Month: April 2017
The Italian antitrust authority has opened an investigation over SIAE, the old-fashioned incumbent holding a legal monopoly position in the Italian market for copyright management. The authority believes that SIAE may have committed some abuses even beyond its monopoly rights with the scope to “exclude all competition in the (investigated) markets, hindering the activities of new entrants and so reducing the freedom of the authors and editors to choose which collecting society to be member of or request services to”.
Whatever will be the outcome of this competition proceeding, the Italian market of copyright management remains something unique in Europe. Unlike other EU countries, where liberalization has been inflated at various levels, in Italy SIAE still enjoys a legal monopoly granted on the basis of a law of 1941 (that is to say during the fascism and even before the attack of Pearl Harbour). The various attempts to open this market has been vain so-far : in 2016 the competition authority signaled to the government that this monopoly should be drastically revised, while competitors have filed complaints with the European Commission. Everything has been ineffective so far: on one side, the Italian government ignored the advice of the competition authority and recently even reinforced the legal monopoly, despite the fact that an option for liberalization was offered while transposing EC Directive 26/2014 on the harmonization of collecting societies in the online music market; on the other side, the European Commission remained officially silent and di not act so-far, despite the fact that SIAE’s competitors have been advocating an intervention on the basis of EU rules and complaints are pending.
The Italian legal monopoly of copyright management is a blatant violation of freedom of services rules and of the Bolkestein directive, since it prevents operators lawfully authorized and operating in the EU to enter into the Italian copyright management market. In other words, when music in Italy is played, streamed or broadcasted, only SIAE is entitled to collect the copyright fee from the users and pay it to the authors. Because of this monopoly status, SIAE has no real incentive to be efficient, cheap and rapid, because authors have no clear legal right to access to competing services. Despite to that, in the last years some operators have entered the market in the hope that the government would have liberalized this business (and thus almost 8000 authors have left SIAE for competitors). SIAE is reacting suing them in front of courts and, because of the recent confirmation of the legal monopoly regime by the Italian government, it may have the real chance to bring the clock back to 1941. So, the legal situation is grey and only a clear intervention by a deus ex machina, that is to say the European Commission, could clarify the scenario.

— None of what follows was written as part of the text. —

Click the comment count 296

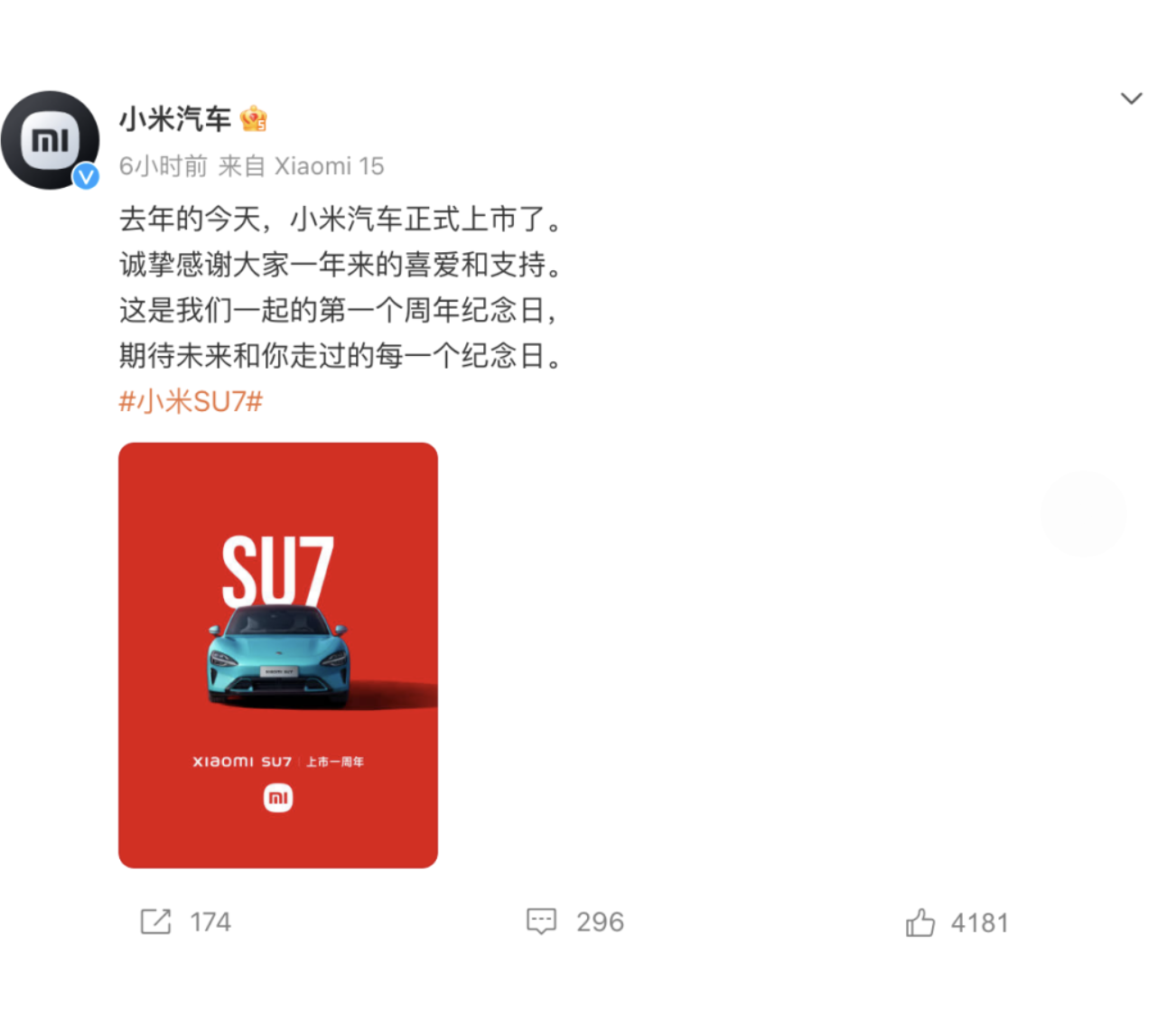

The position of the Italian government is confused and difficult to understand: the competent ministry, Dario Franceschini of the Partito Democratico of the former premier Matteo Renzi, has shown mixed feeling regarding monopoly and liberalization. Various voices in the party have been advocating a drastic reform of SIAE, also considering the vocation of Renzi to close down (rottamare) the most embarrassing legacies in Italy. Despite of that and nothwitstanding the conflict with EU basic rules, and disregarding the European benchmark showing that the liberalization is the norm, the Ministry Franceschini backed an antistorical, reactionary view of the copyright management market: only one guy, SIAE, can legally make business there, others must stay out.
The start of an antitrust proceedings today is the first consequence of this position, further news may come from Brussels soon.